Araştırma, katılımcıların geçen yıla göre daha düşük olan yüzde 44'ünün kiracı talebindeki azalmadan endişe duyduğunu gösteriyor. Faiz oranı hareketleri ve enflasyona ilişkin korkuların yerini uluslararası büyümeye ilişkin artan endişeler alıyor. Enflasyonla ilişkili endişeler 2025 için büyük oranda azalırken, geçen yılki yüzde 83'e kıyasla katılımcıların yüzde 56'sı enflasyon konusunda endişeli.

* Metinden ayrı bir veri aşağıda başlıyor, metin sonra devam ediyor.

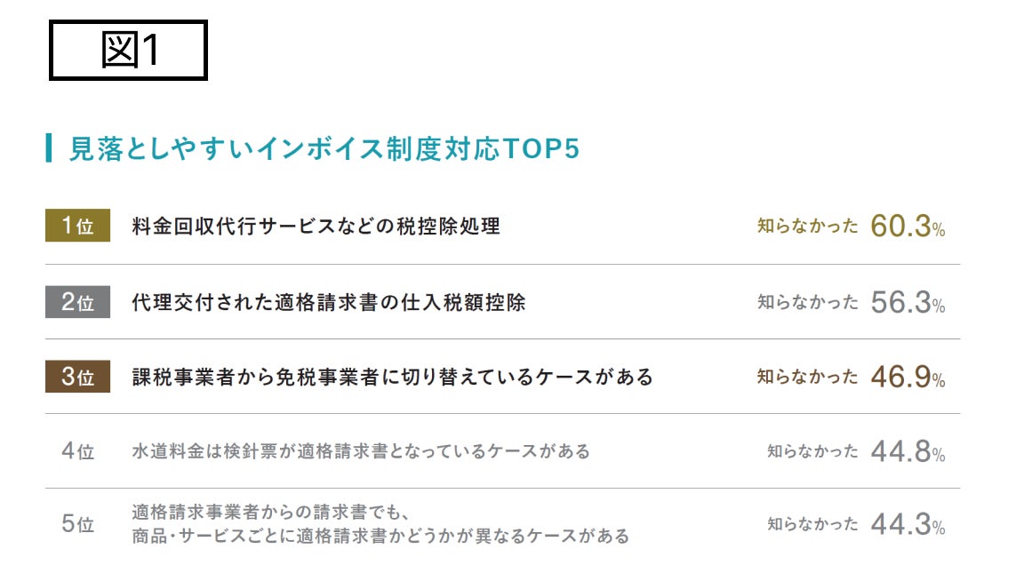1016x573 pixels.
Task: Click the 5位 rank label
Action: click(x=77, y=524)
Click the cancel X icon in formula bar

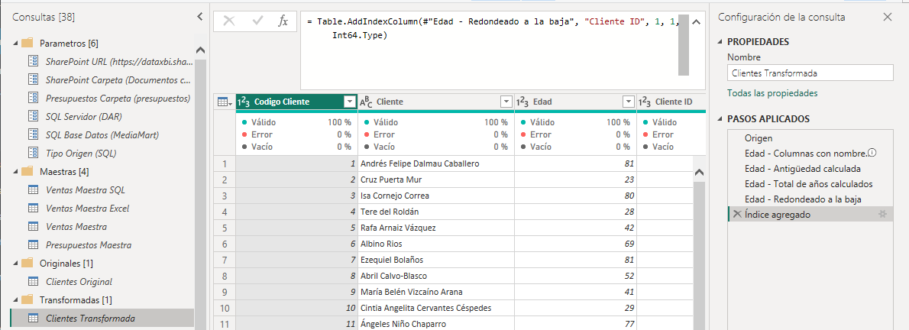click(228, 21)
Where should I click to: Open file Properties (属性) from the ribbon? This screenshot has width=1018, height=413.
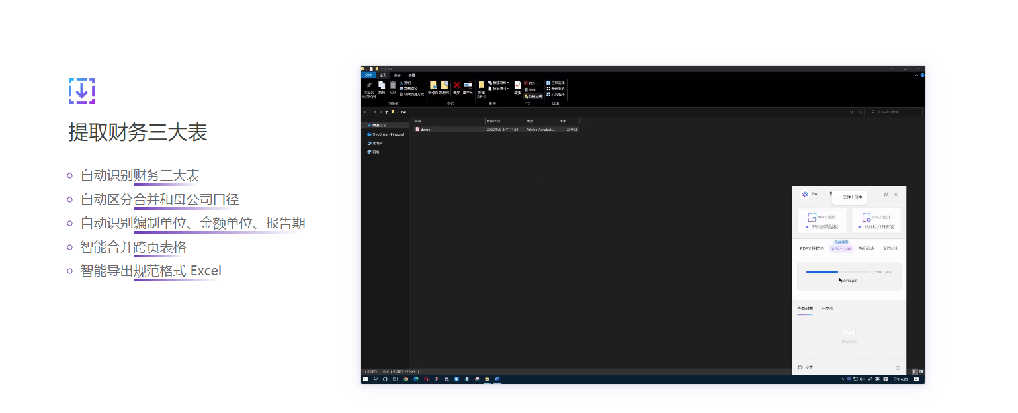tap(518, 87)
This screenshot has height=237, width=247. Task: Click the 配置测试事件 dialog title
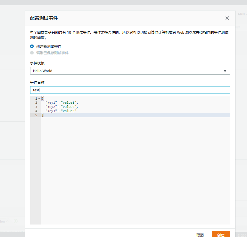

Birçok Avrupalı yatırımcı, kurumlar için teşvik olarak görülen faiz indirimi uygulayıp uygulamayacağını görmek için ABD Merkez Bankası Fed'in uygulayacağı politikaları izliyor. Araştırmaya katılanların yüzde 74'ü, İşletmeleri etkileyen gayrimenkul sorunları açısından yasal düzenlemeleri , yüzde 56'sı varlıkların eskimesini endişe kaynakları olarak görüyor. Sosyal ve politik endişe başlığında katılımcıların yüzde 85'i uluslararası siyasi istikrarsızlığı, yüzde 83’ü Avrupa ve Orta Doğu'daki savaşları gösteriyor.

Araştırma ekstrem hava olaylarının sıklığı ve şiddetinden kaynaklı risklerin artacağına dikkat çekiyor. Bununla birlikte katılımcıların üçte ikisi beş yıl içinde sigorta masraflarında artış beklerken yarıdan fazlası sigortaya erişimin zorlaşacağını tahmin ediyor. Araştırma, sigorta ve finans kuruluşlarının, gayrimenkul sektörünün iklim değişikliğine yanıtını desteklemek için verimli sigorta ve finansman piyasaları sağlamayı amaçlarken değişen düzenleme ve teknolojik gelişmeler karşısında iş modellerini yeniden değerlendirdiklerine dikkat çekiyor. Katılımcıların yüzde 90'ı beş yıl içinde net sıfıra geçiş için yatırım harcamaları ve finansman ihtiyaçlarının gayrimenkul finansmanında etkin olmasını bekliyor. Gayrimenkulün iklim risklerine karşı sigorta ve finanse edilmesiyle ilgili sorunları kabul edilirken, farkındalık ve iş birliği seviyelerinin, sorunun ölçeğini ve aciliyetini yansıtmadığına dikkat çekiyor. Katılımcıların üçte ikiden fazlası 2025'deki çevresel ve karbonsuzlaşma gereklilikleriyle ilgili endişe duyarken yüzde 70'i bu endişelerinin gelecek beş yılı kapsadığını belirtiyor. Gelecek 12 ay ve takip eden 5 yılda yenilenebilir enerji teknolojilerinin benimsenmesinin önemi sorulan katılımcıların büyük çoğunluğu uzun vadedeki öneminin artacağına inanıyor. Sektördeki bazı oyuncular, yatırım getirisi ve işletme kârlarının baskı altında olduğu dönemde çevresel kaygıları ilk sırada tutmakta zorlanıyor. 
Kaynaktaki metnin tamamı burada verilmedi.